Items in a dataset:
***

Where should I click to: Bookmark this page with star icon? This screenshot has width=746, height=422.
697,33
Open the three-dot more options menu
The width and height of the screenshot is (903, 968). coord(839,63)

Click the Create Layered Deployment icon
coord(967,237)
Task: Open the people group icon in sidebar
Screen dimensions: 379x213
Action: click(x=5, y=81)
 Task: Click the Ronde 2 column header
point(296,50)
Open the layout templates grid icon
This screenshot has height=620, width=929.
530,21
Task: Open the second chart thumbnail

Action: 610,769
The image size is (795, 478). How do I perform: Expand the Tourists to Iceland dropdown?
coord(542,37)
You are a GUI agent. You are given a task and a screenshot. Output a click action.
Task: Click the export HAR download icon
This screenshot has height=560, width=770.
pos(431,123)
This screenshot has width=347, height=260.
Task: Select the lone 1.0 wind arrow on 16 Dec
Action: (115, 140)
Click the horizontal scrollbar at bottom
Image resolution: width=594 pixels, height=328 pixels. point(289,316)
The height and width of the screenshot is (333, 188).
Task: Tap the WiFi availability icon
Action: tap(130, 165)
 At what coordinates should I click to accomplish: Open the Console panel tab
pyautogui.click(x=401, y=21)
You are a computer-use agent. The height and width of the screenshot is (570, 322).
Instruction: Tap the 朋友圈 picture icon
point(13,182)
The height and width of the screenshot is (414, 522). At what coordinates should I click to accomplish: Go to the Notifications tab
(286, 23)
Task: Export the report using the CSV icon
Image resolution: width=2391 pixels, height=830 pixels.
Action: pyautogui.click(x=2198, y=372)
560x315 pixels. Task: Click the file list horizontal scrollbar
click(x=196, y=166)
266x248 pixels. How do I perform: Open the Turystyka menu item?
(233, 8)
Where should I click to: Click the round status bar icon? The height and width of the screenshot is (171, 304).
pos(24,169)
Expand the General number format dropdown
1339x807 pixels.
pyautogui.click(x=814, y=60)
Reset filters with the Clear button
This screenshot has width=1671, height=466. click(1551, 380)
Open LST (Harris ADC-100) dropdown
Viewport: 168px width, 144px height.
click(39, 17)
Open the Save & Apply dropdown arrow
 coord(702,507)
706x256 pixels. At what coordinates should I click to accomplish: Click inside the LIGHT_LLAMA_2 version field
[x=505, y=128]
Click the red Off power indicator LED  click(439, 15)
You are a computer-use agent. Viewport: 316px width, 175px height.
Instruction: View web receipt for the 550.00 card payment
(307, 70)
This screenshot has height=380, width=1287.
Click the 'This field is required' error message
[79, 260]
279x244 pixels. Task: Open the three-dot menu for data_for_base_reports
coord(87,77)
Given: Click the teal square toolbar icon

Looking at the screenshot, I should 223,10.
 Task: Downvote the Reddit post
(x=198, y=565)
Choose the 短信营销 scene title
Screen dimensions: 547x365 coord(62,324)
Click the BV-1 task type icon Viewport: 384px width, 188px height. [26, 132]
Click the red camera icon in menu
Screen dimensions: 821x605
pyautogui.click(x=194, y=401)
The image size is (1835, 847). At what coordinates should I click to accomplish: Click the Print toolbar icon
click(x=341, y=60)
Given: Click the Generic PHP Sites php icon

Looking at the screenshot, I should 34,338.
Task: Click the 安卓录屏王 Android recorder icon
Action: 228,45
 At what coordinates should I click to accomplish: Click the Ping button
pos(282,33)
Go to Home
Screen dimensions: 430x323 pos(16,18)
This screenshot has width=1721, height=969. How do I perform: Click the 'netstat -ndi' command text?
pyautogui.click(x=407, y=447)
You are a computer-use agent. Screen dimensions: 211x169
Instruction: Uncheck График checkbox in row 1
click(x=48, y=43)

***

Reproduce every one of the items above verbatim, with no changes.

Where should I click to: Bookmark this page with star icon? This screenshot has width=746, height=422.
697,33
Open the three-dot more options menu
The width and height of the screenshot is (903, 968). coord(839,63)

Click the Create Layered Deployment icon
coord(967,237)
Task: Open the people group icon in sidebar
Screen dimensions: 379x213
Action: click(x=5, y=81)
 Task: Click the Ronde 2 column header
point(296,50)
Open the layout templates grid icon
This screenshot has height=620, width=929.
530,21
Task: Open the second chart thumbnail

Action: 610,769
The image size is (795, 478). How do I perform: Expand the Tourists to Iceland dropdown?
coord(542,37)
You are a GUI agent. You are given a task and a screenshot. Output a click action.
Task: Click the export HAR download icon
This screenshot has height=560, width=770.
pos(431,123)
This screenshot has width=347, height=260.
Task: Select the lone 1.0 wind arrow on 16 Dec
Action: (115, 140)
Click the horizontal scrollbar at bottom
Image resolution: width=594 pixels, height=328 pixels. point(289,316)
The height and width of the screenshot is (333, 188).
Task: Tap the WiFi availability icon
Action: tap(130, 165)
 At what coordinates should I click to accomplish: Open the Console panel tab
pyautogui.click(x=401, y=21)
You are a computer-use agent. The height and width of the screenshot is (570, 322).
Instruction: Tap the 朋友圈 picture icon
point(13,182)
The height and width of the screenshot is (414, 522). At what coordinates should I click to accomplish: Go to the Notifications tab
(286, 23)
Task: Export the report using the CSV icon
Image resolution: width=2391 pixels, height=830 pixels.
Action: pyautogui.click(x=2198, y=372)
560x315 pixels. Task: Click the file list horizontal scrollbar
click(x=196, y=166)
266x248 pixels. How do I perform: Open the Turystyka menu item?
(233, 8)
Where should I click to: Click the round status bar icon? The height and width of the screenshot is (171, 304).
pos(24,169)
Expand the General number format dropdown
1339x807 pixels.
pyautogui.click(x=814, y=60)
Reset filters with the Clear button
This screenshot has width=1671, height=466. click(1551, 380)
Open LST (Harris ADC-100) dropdown
Viewport: 168px width, 144px height.
click(39, 17)
Open the Save & Apply dropdown arrow
 coord(702,507)
706x256 pixels. At what coordinates should I click to accomplish: Click inside the LIGHT_LLAMA_2 version field
[x=505, y=128]
Click the red Off power indicator LED  click(439, 15)
You are a computer-use agent. Viewport: 316px width, 175px height.
Instruction: View web receipt for the 550.00 card payment
(307, 70)
This screenshot has height=380, width=1287.
Click the 'This field is required' error message
[79, 260]
279x244 pixels. Task: Open the three-dot menu for data_for_base_reports
coord(87,77)
Given: Click the teal square toolbar icon

Looking at the screenshot, I should 223,10.
 Task: Downvote the Reddit post
(x=198, y=565)
Choose the 短信营销 scene title
Screen dimensions: 547x365 coord(62,324)
Click the BV-1 task type icon Viewport: 384px width, 188px height. [26, 132]
Click the red camera icon in menu
Screen dimensions: 821x605
pyautogui.click(x=194, y=401)
The image size is (1835, 847). At what coordinates should I click to accomplish: Click the Print toolbar icon
click(x=341, y=60)
Given: Click the Generic PHP Sites php icon

Looking at the screenshot, I should 34,338.
Task: Click the 安卓录屏王 Android recorder icon
Action: 228,45
 At what coordinates should I click to accomplish: Click the Ping button
pos(282,33)
Go to Home
Screen dimensions: 430x323 pos(16,18)
This screenshot has width=1721, height=969. How do I perform: Click the 'netstat -ndi' command text?
pyautogui.click(x=407, y=447)
You are a computer-use agent. Screen dimensions: 211x169
Instruction: Uncheck График checkbox in row 1
click(x=48, y=43)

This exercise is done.